WHAT NEEDS TO BE DONE:
Leave out every picture and set down, exactly, the lines below from the one holding "Task: Click the 상속 사용(I) button" up to and including the one holding "The height and".

[Collected data]
═══

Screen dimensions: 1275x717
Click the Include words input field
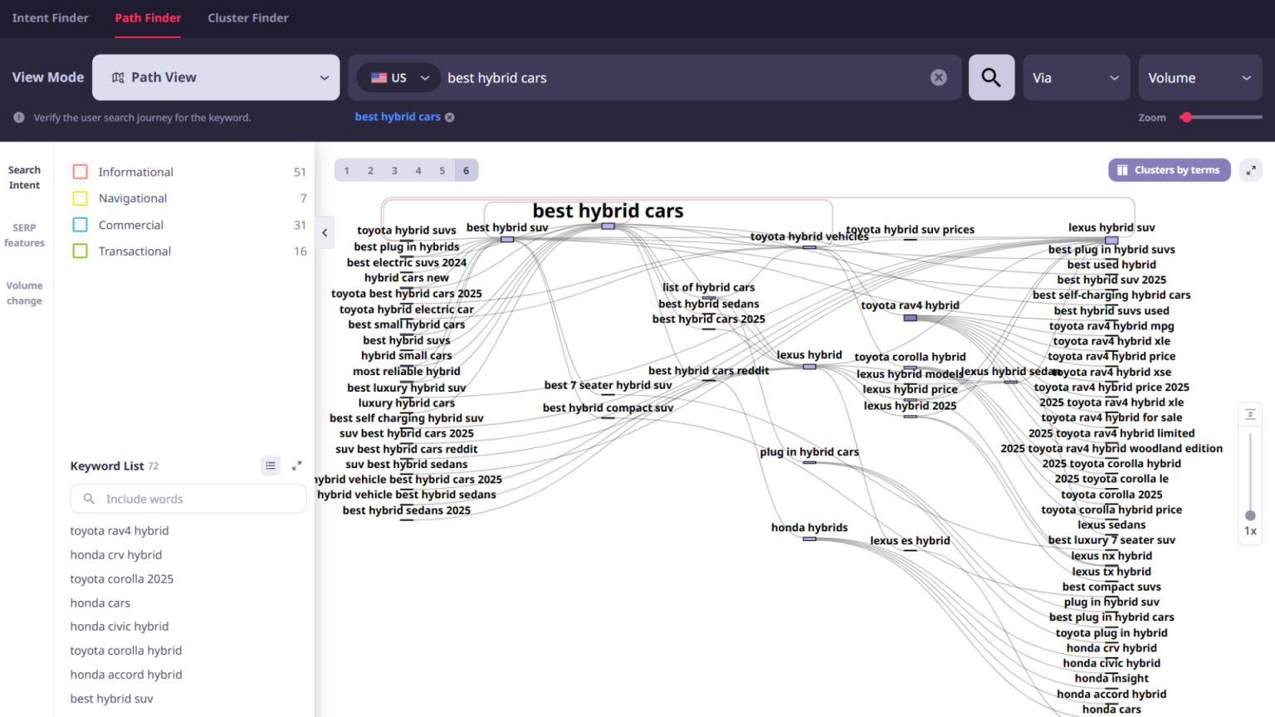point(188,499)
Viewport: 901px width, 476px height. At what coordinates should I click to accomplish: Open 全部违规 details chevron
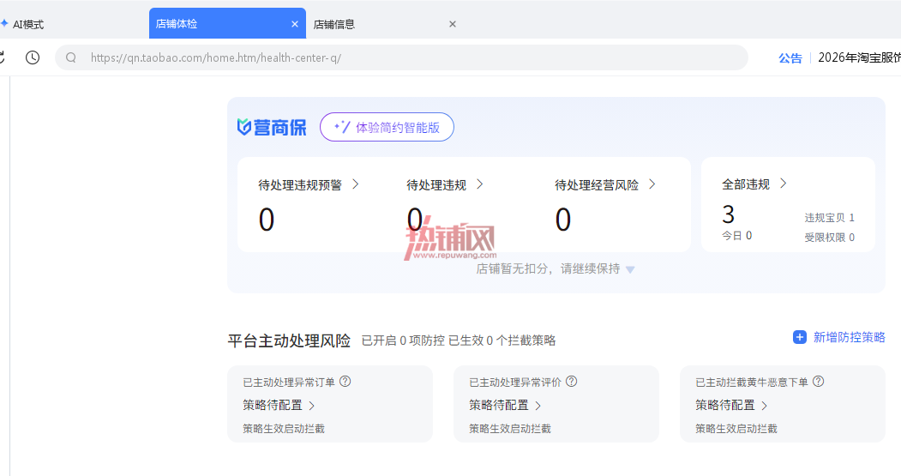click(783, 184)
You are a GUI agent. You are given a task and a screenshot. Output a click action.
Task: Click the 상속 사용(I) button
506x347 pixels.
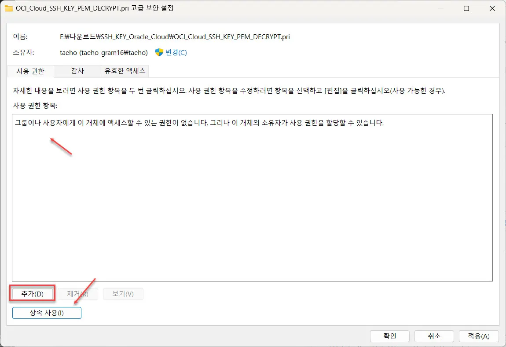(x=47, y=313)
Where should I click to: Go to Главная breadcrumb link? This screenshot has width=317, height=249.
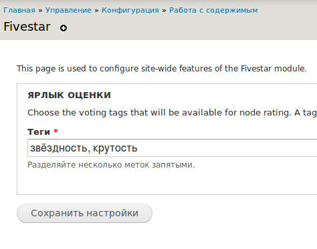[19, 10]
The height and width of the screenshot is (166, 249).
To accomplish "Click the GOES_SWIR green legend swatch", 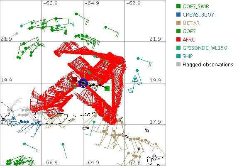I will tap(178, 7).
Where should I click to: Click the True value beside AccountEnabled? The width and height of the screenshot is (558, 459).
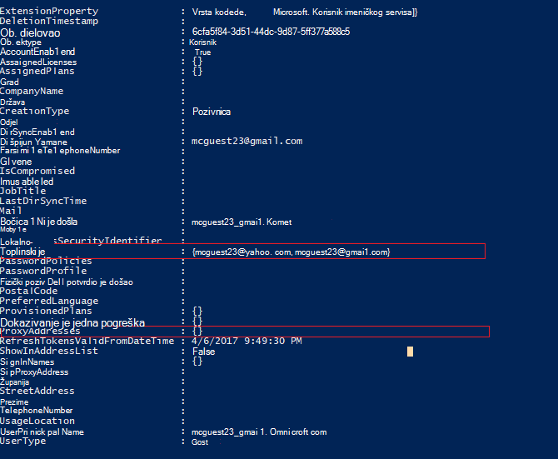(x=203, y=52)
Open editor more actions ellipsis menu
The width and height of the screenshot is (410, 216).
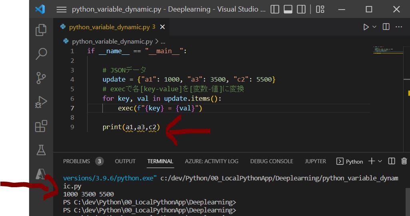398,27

═══

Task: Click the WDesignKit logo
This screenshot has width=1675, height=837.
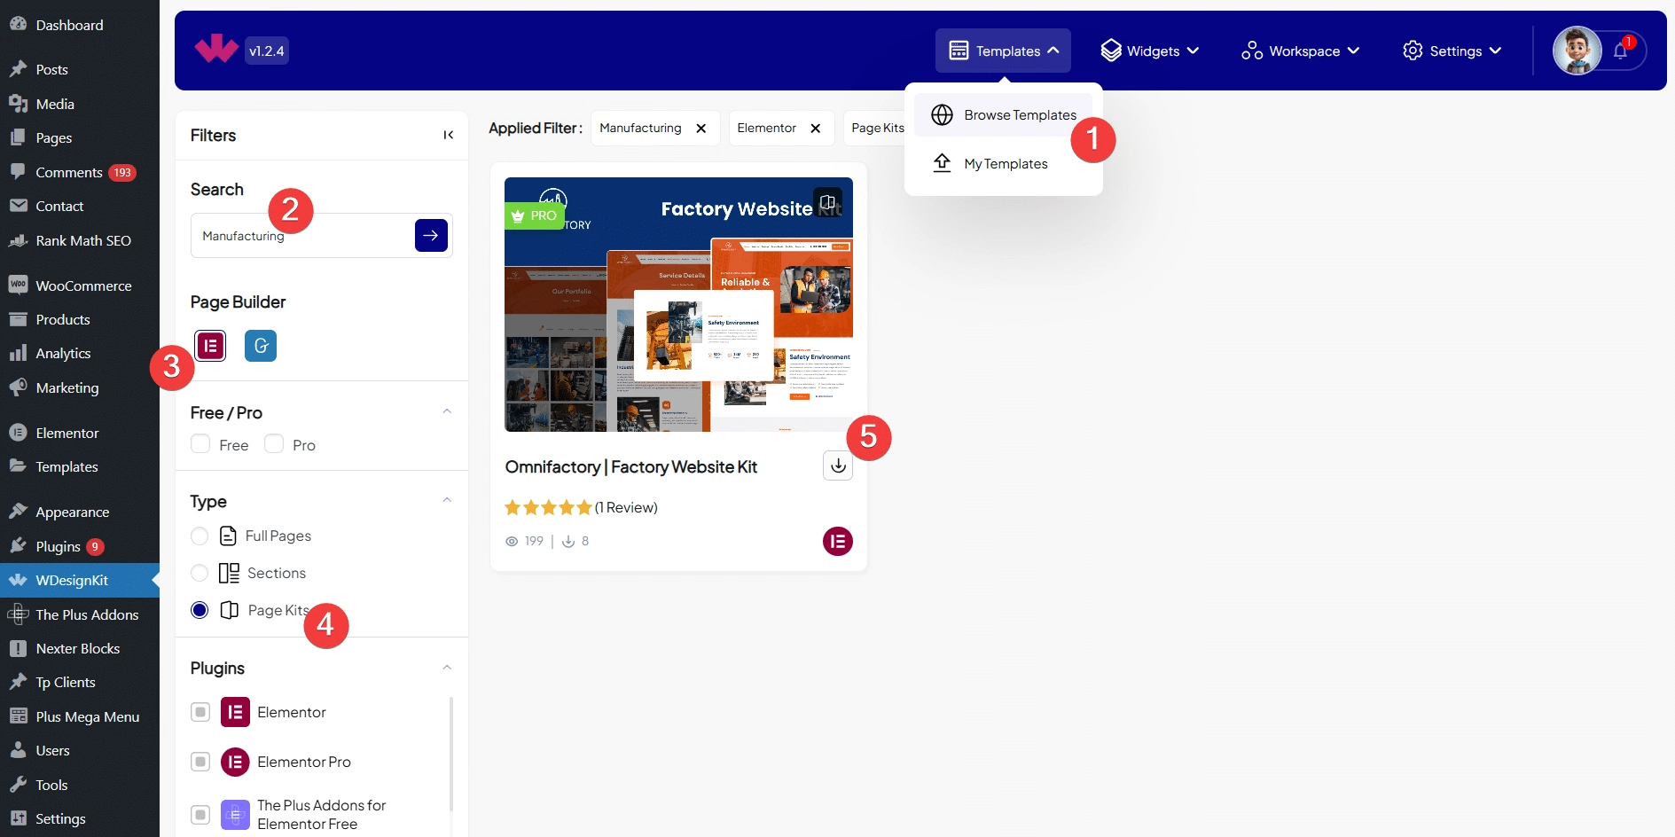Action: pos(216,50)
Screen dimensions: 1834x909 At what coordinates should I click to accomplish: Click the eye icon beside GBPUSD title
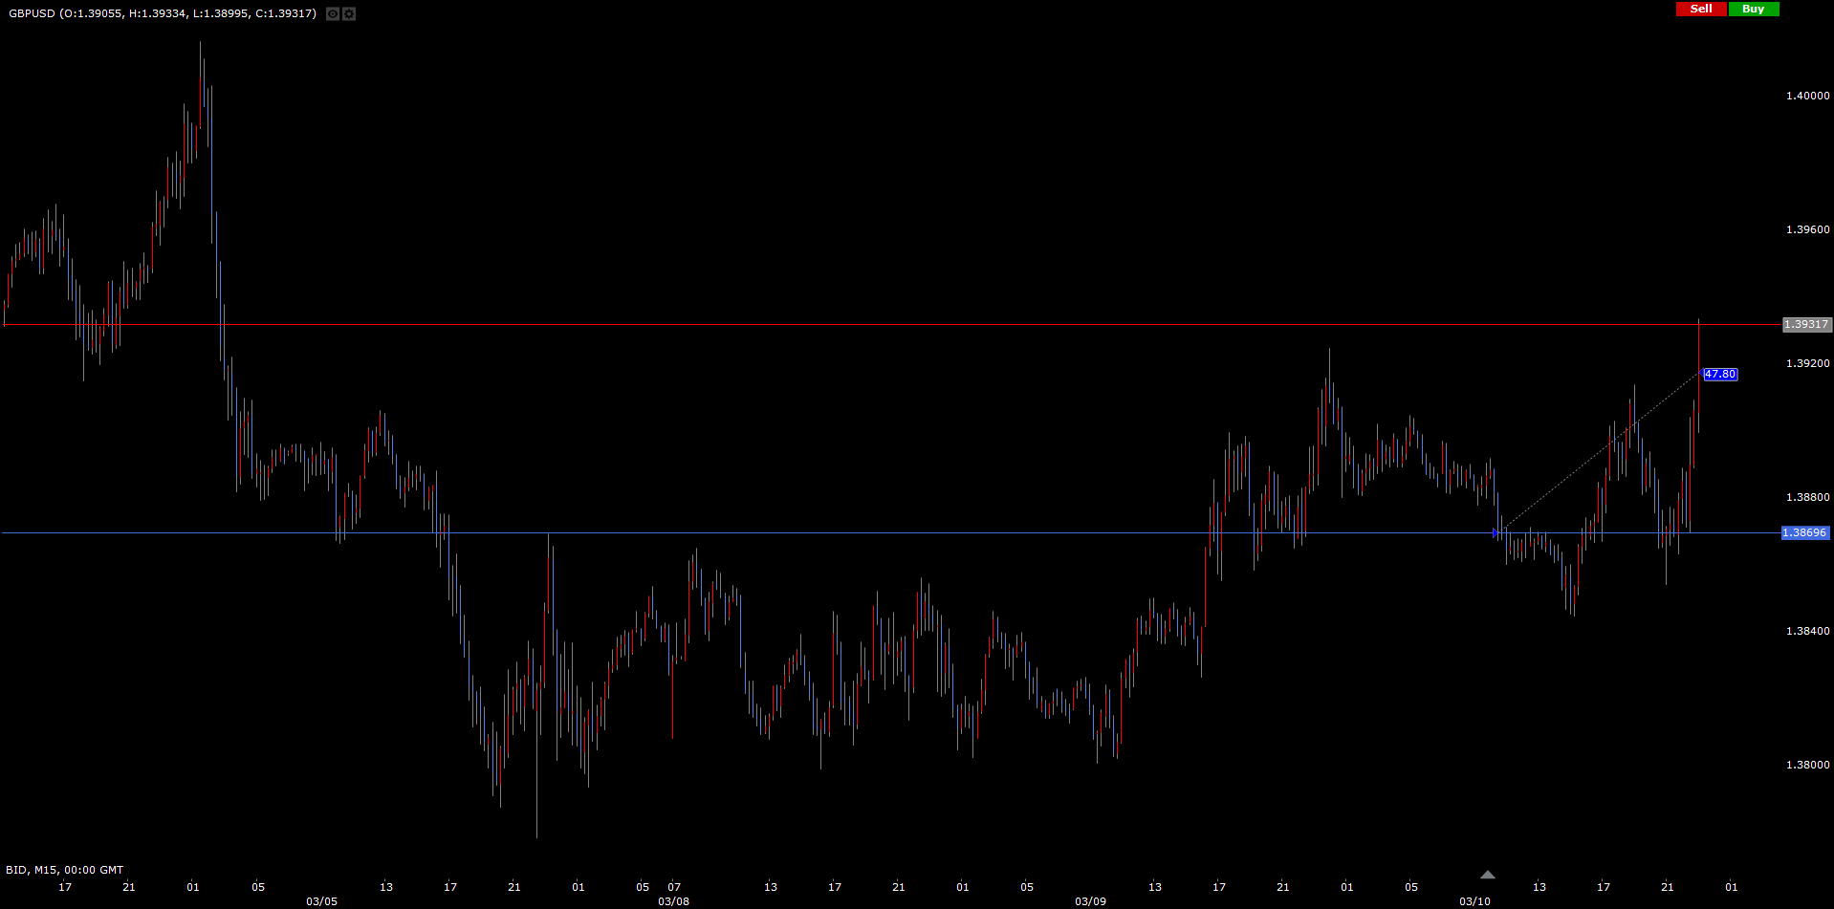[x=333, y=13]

═══

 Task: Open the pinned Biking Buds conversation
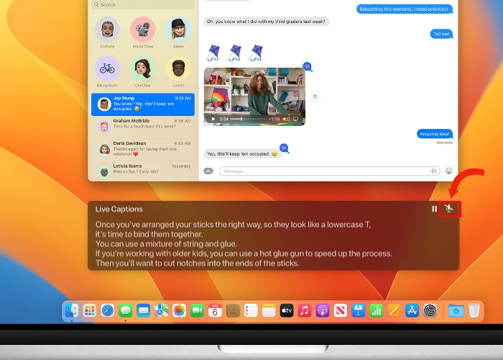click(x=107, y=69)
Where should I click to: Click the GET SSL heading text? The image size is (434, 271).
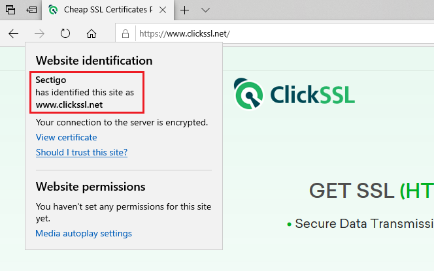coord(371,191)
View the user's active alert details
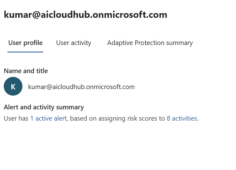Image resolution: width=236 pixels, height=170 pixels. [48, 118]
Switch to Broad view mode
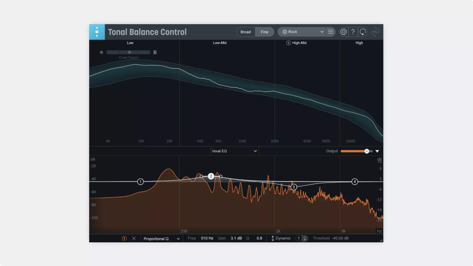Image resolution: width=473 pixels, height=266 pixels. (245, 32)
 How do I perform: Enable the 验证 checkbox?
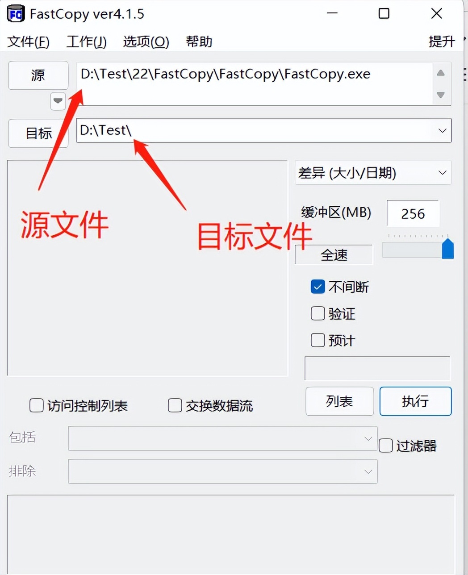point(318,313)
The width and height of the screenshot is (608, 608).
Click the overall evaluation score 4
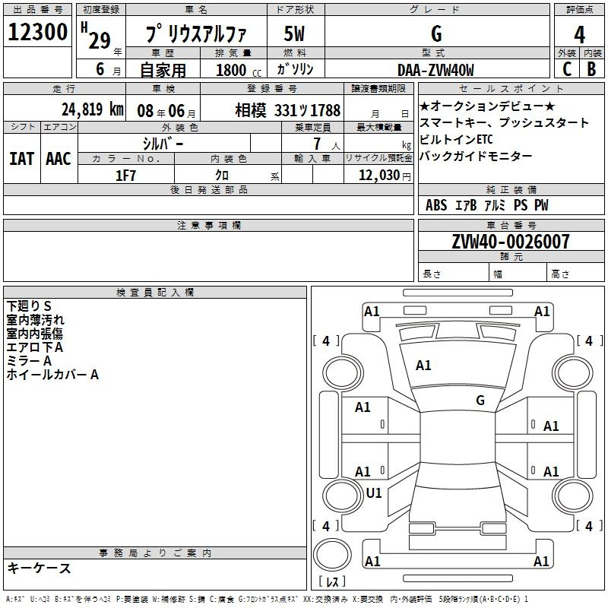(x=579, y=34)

═══

SOLUTION FOR THIS TASK:
Task: Click the 상속 사용(I) button
506x347 pixels.
(x=47, y=313)
Where should I click to: Go to Главная breadcrumb link? This screenshot has width=317, height=249.
[19, 10]
The height and width of the screenshot is (166, 249).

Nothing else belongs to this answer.